For a long time, there have been known problems with the
management of complex types containing VLENs.  This also
involves the string type because it is stored as a VLEN of
chars.

The term complex type refers to any type that directly or
recursively references a VLEN type. So an array of VLENS, a
compound with a VLEN field, and so on.

In order to properly handle instances of these complex types, it
is necessary to have function that can recursively walk
instances of such types to perform various actions on them.  The
term "deep" is also used to mean recursive.

Two deep walking operations are provided by the netcdf-c library
to aid in managing instances of complex structures.
- free'ing an instance of the complex type
- copying an instance of the complex type.

Previously The netcdf-c library only did shallow free and shallow copy of
complex types. This meant that only the top level was properly
free'd or copied, but deep internal blocks in the instance were
not touched. This led to a host of memory leaks and failures
when the deep data was effectively shared between the netcdf-c library
internally and the user's data. 

Note that the term "vector" is used to mean a contiguous (in
memory) sequence of instances of some type.

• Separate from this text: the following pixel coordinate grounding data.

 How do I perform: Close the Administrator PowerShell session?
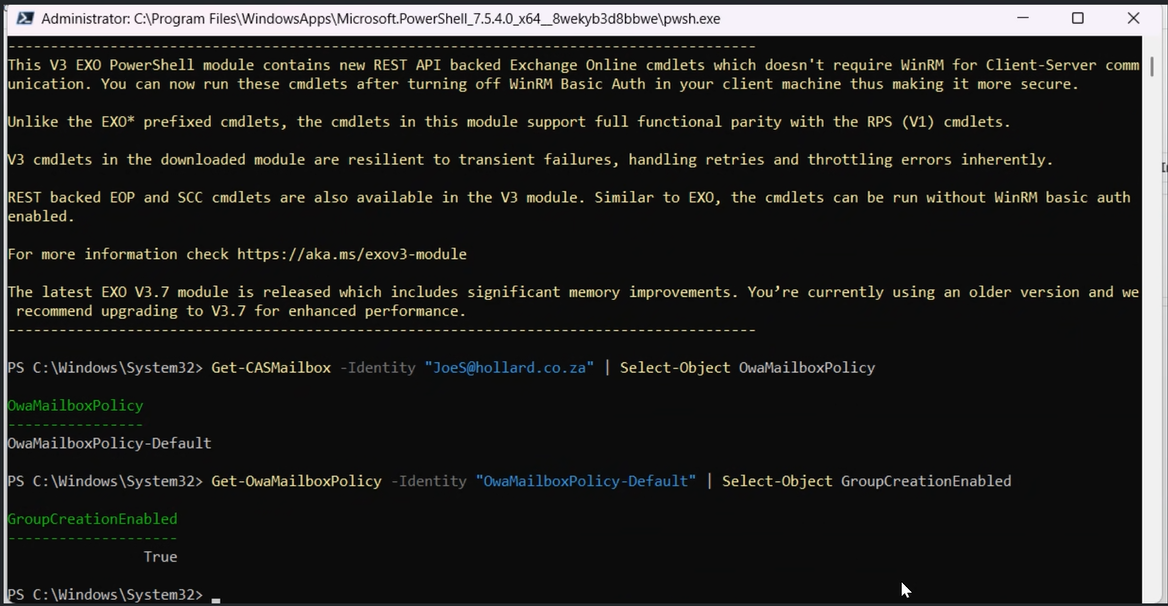[x=1133, y=17]
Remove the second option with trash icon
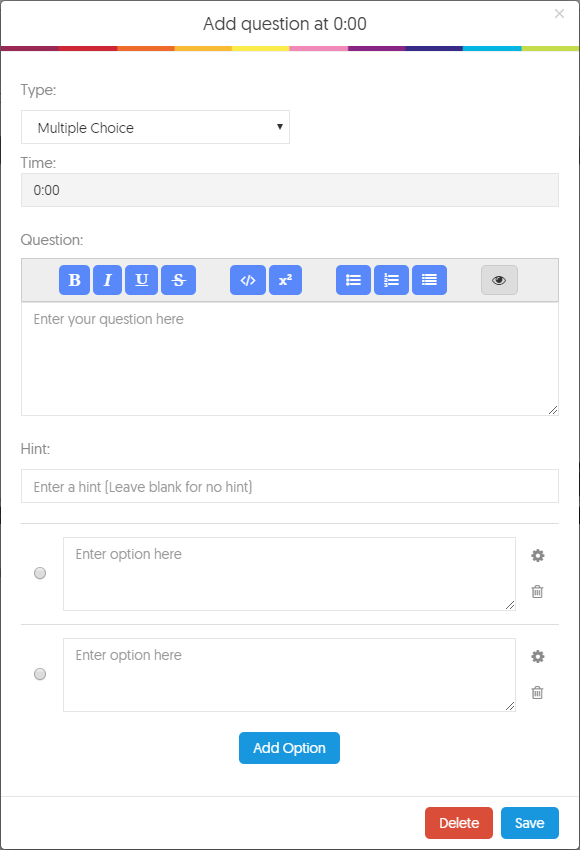Screen dimensions: 580x850 coord(537,692)
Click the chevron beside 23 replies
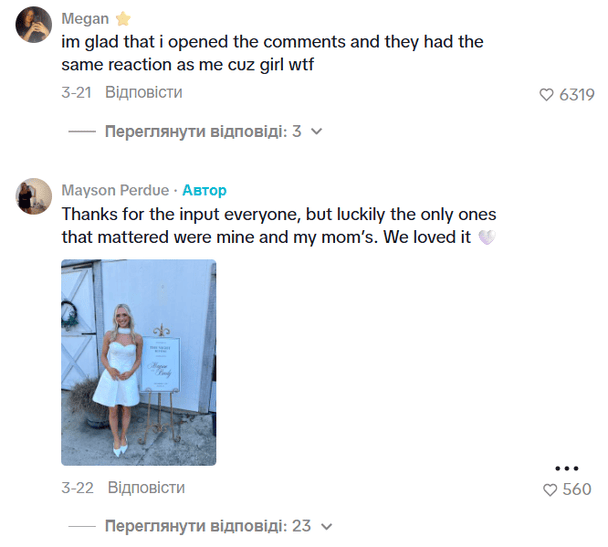 coord(325,526)
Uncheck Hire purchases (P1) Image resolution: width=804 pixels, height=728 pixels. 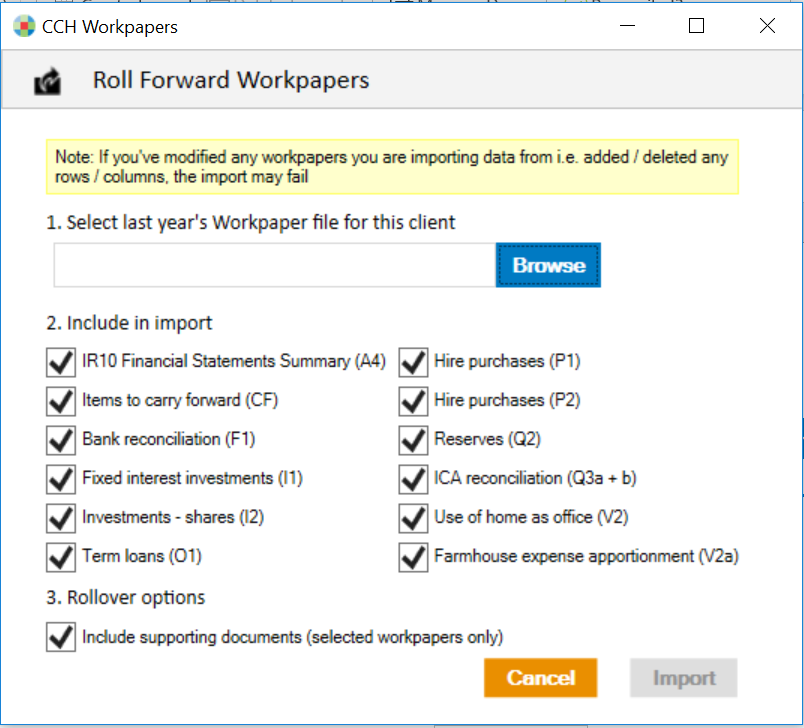tap(413, 362)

Given an array with,
say, dimensions 2 X 3 X 4, this will be stored in memory as a
vector of length 2\*3\*4=24 instances.

The use cases are primarily these.

## nc\_get\_vars
Suppose one is reading a vector of instances using nc\_get\_vars
(or nc\_get\_vara or nc\_get\_var, etc.).  These functions will
return the vector in the top-level memory provided.  All
interior blocks (form nested VLEN or strings) will have been
dynamically allocated. Note that computing the size of the vector 
may be tricky because the strides must be taken into account.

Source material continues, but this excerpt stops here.